• **Exercise directions**
A word-for-word transcript of every entry is required.

(Collected data entries)
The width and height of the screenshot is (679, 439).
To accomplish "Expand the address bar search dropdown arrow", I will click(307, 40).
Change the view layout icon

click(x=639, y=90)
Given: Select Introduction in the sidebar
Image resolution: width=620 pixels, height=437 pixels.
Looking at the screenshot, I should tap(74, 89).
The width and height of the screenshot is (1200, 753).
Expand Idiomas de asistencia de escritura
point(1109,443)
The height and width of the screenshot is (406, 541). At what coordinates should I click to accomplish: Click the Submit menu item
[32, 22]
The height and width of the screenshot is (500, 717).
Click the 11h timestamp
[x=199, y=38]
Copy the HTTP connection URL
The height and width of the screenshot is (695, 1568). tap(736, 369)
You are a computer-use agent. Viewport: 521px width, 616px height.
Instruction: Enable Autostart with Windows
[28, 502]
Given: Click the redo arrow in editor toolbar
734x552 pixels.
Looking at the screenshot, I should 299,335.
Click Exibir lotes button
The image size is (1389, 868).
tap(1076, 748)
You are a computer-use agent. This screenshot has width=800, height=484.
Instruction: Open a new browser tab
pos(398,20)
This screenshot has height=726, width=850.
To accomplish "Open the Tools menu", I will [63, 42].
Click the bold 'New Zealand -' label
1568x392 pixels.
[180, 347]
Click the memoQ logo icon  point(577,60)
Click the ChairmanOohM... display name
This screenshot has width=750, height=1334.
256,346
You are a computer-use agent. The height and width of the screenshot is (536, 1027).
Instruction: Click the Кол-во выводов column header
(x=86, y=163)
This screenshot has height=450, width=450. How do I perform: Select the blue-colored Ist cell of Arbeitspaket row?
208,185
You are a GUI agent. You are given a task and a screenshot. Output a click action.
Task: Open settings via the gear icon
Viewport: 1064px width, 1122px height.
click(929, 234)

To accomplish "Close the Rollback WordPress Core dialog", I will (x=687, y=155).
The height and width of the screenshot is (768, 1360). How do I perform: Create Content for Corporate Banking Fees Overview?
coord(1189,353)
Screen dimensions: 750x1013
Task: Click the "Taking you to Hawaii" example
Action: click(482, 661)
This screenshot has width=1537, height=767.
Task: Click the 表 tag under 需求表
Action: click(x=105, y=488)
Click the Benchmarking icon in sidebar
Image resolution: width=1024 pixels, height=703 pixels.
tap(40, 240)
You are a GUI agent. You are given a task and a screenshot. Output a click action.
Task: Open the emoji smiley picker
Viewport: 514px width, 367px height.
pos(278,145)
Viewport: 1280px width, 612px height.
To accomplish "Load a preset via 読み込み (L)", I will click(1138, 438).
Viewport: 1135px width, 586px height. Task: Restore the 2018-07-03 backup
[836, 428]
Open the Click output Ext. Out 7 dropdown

• **Answer section**
The width and height of the screenshot is (679, 439).
To accomplish "Expand the address bar search dropdown arrow", I will click(307, 40).
Change the view layout icon

click(x=639, y=90)
Given: Select Introduction in the sidebar
Image resolution: width=620 pixels, height=437 pixels.
Looking at the screenshot, I should tap(74, 89).
The width and height of the screenshot is (1200, 753).
Expand Idiomas de asistencia de escritura
point(1109,443)
The height and width of the screenshot is (406, 541). At what coordinates should I click to accomplish: Click the Submit menu item
[32, 22]
The height and width of the screenshot is (500, 717).
Click the 11h timestamp
[x=199, y=38]
Copy the HTTP connection URL
The height and width of the screenshot is (695, 1568). tap(736, 369)
You are a computer-use agent. Viewport: 521px width, 616px height.
Instruction: Enable Autostart with Windows
[28, 502]
Given: Click the redo arrow in editor toolbar
734x552 pixels.
Looking at the screenshot, I should 299,335.
Click Exibir lotes button
The image size is (1389, 868).
tap(1076, 748)
You are a computer-use agent. This screenshot has width=800, height=484.
Instruction: Open a new browser tab
pos(398,20)
This screenshot has height=726, width=850.
To accomplish "Open the Tools menu", I will [63, 42].
Click the bold 'New Zealand -' label
1568x392 pixels.
[180, 347]
Click the memoQ logo icon  point(577,60)
Click the ChairmanOohM... display name
This screenshot has width=750, height=1334.
256,346
You are a computer-use agent. The height and width of the screenshot is (536, 1027).
Instruction: Click the Кол-во выводов column header
(x=86, y=163)
This screenshot has height=450, width=450. How do I perform: Select the blue-colored Ist cell of Arbeitspaket row?
208,185
You are a GUI agent. You are given a task and a screenshot. Output a click action.
Task: Open settings via the gear icon
Viewport: 1064px width, 1122px height.
click(929, 234)

To accomplish "Close the Rollback WordPress Core dialog", I will (x=687, y=155).
The height and width of the screenshot is (768, 1360). How do I perform: Create Content for Corporate Banking Fees Overview?
coord(1189,353)
Screen dimensions: 750x1013
Task: Click the "Taking you to Hawaii" example
Action: click(482, 661)
This screenshot has width=1537, height=767.
Task: Click the 表 tag under 需求表
Action: click(x=105, y=488)
Click the Benchmarking icon in sidebar
Image resolution: width=1024 pixels, height=703 pixels.
tap(40, 240)
You are a GUI agent. You are given a task and a screenshot. Output a click action.
Task: Open the emoji smiley picker
Viewport: 514px width, 367px height.
pos(278,145)
Viewport: 1280px width, 612px height.
To accomplish "Load a preset via 読み込み (L)", I will click(1138, 438).
Viewport: 1135px width, 586px height. Task: Restore the 2018-07-03 backup
[836, 428]
Open the Click output Ext. Out 7 dropdown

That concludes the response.